Refinement of AutScore weighting
To reduce the subjectivity of weights assigned to the different tools used by AutScore, we fitted a generalized linear model to these data with the different AutScore modules (i.e. I, P, D, S, G, C, H) being used as predictors and the clinical genetic ranking as the outcome (likely = 1 and possibly or unlikely = 0). For further clarity, we call this revised version of AutScore as “AutScore.r” throughout the manuscript. Details about the probabilistic weights (beta coefficients) and other statistics (standard error, p-value) that were used to develop AutScore.r can be found in Supplementary Table S1.
Statistical analysis
We used a Receiver Operating Characteristic (ROC) analysis to assess the performance of both AutScore versions in detecting ASD candidate variants using the clinical experts’ rankings as the reference. We then used Yuden J’s statistics40 to identify the optimal cutoff in each AutScore version. Then, we used this cutoff to compute the sensitivity, specificity, positive predictive value (PPV), negative predictive value (NPV), and accuracy for the two AutScore versions in comparison to the clinical experts’ ranking. The diagnostic yield (%) of each tool was also computed as the proportion of the number of ASD probands that have at least one ASD candidate variant out of the total affected ASD probands that completed their WES analysis. Finally, we compared the performance of the two AutScore versions in detecting ASD candidate variants as well as with the performance of AutoCaSc14, an existing variant prioritization tool for NDDs.
Software
Data storage, management, and analyses were conducted in a high-performing Linux cluster using Python version 3.5 and R version 1.1.456. All statistical analyses and data visualization were performed and incorporated into R.
Results
A total of 1161 variants distributed in 687 genes in 441 ASD probands were evaluated by the AutScore algorithm. Variant’s scores ranged from − 4 to 25, with a mean ± SD of 5.89 ± 4.18 (Fig. 2). The clinical experts examined 201 (17.31%) variants with an AutScore of ≥ 10. Among these, 24 (11.9%) were found to be false positive indels in the visual assessment using the IGV software and thus removed from subsequent analyses. Of the remaining 177 variants, 65 (36.7%) were ranked as ‘likely,’ 51 (28.8%) as ‘possibly,’ and 61 (34.5%) as ‘unlikely’ ASD candidate variants (Supplementary Table S2).

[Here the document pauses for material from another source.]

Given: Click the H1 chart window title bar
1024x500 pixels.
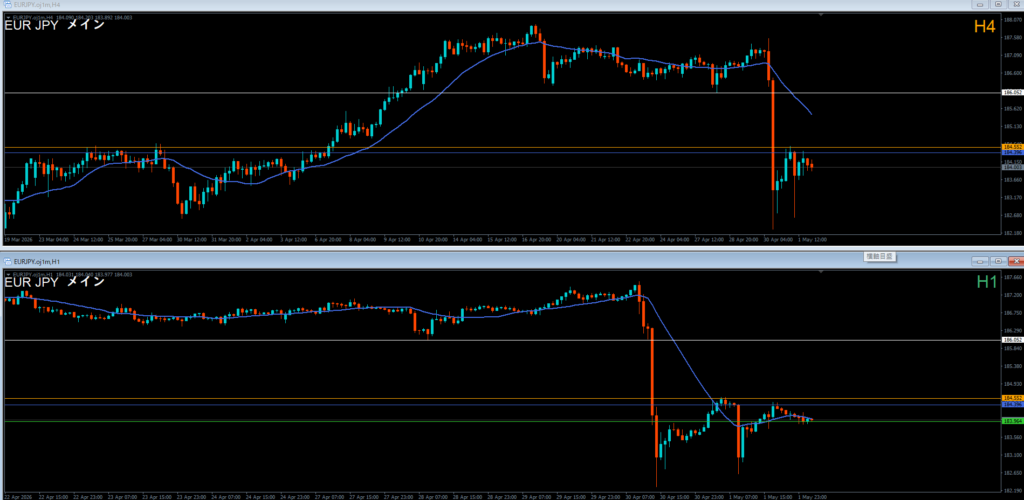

Determining an optimal cutoff for AutScore
The ROC analyses of the two AutScore versions are depicted in Fig. 3. The revised version, AutScore.r had a slightly better performance in detecting “likely” ASD variants compared to the original version (AUC = 0.90, 95% CI = 0.84–0.95 vs. AUC = 0.84, 95% CI = 0.78–0.91 respectively). Yuden J’s statistics suggested an optimal AutScore cutoff of ≥ 12 (Yuden J = 0.53) and a cutoff of ≥ 0.335 for AutScore.r (Yuden J = 0.69).

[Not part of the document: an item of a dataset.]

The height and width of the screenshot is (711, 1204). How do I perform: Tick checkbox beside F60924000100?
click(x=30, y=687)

ROC curves of AutScore (Orange line) and AutScore.r (Blue line) in detecting ‘likely’ ASD variants. Both approaches demonstrated good performance in detecting ‘likely’ ASD variants with AutScore.r performing slightly better than AutScore (AUC = 0.90, 95% CI = 0.84–0.95 vs. AUC = 0.84, 95%CI = 0.78–0.91) respectively).

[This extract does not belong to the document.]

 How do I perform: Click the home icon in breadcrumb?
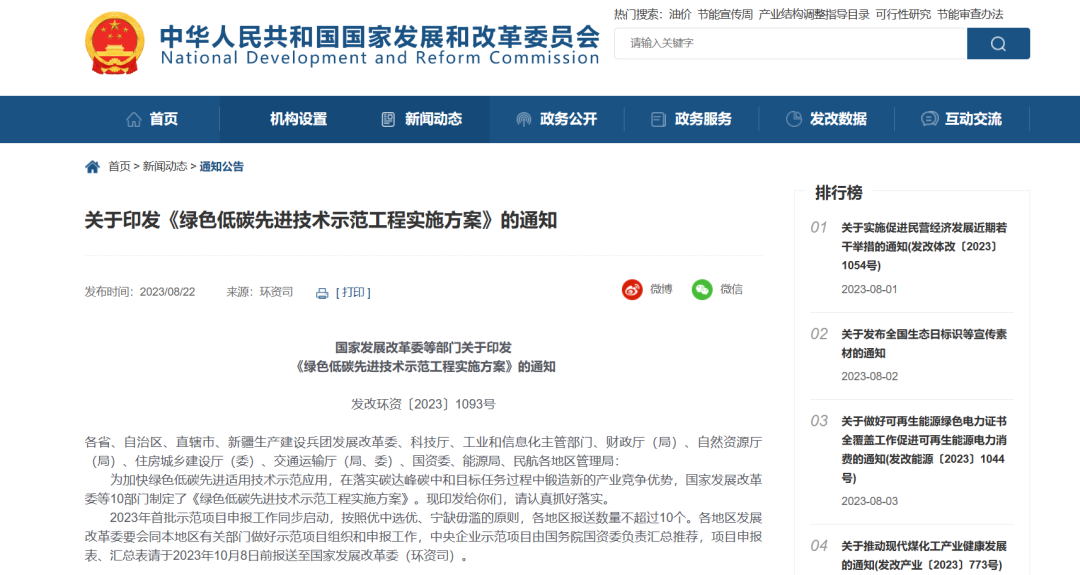tap(92, 167)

Comparing the performance between AutScore, AutScore.r and AutoCasC in detecting ASD candidate variants
Next, we used the suggested Yuden J’s statistics cutoff of the two AutScore versions to compare their performance in detecting ASD candidate variants vis-à-vis the existing NDD prioritization tool, AutoCaSc, using its recommended cut-off of > 614. The results of this comparison are presented in Fig. 4; Table 1. A moderate and statistically significant correlation was seen between the AutScore and AutoCaSc scores (r = 0.58 and r = 0.55 for AutoScore and AutoScore.r respectively, p < 0.01). All the three tools were highly sensitive in detecting ASD variants using their recommended cut-off (AutScore = 0.91, AutScore.r = 0.81 and AutoCasC = 0.92, respectively) and achieved a similar diagnostic yield of 9–10%. However, both AutScore and AutScore.r had better specificity, PPV and accuracy than AutoCasC with AutScore.r having a slightly better performance than AutScore in these parameters (Specificity: 0.87, 0.62 and 0.13; PPV: 0.79, 0.58 and 0.40; and Accuracy: 0.85, 0.72 and 0.43 for AutScore.r, AutScore and AutoCasC respectively, Table 1). The variant list (n = 177) with their respective scores from these three tools as well as their clinical assessment ranking is provided in Supplementary Table S2.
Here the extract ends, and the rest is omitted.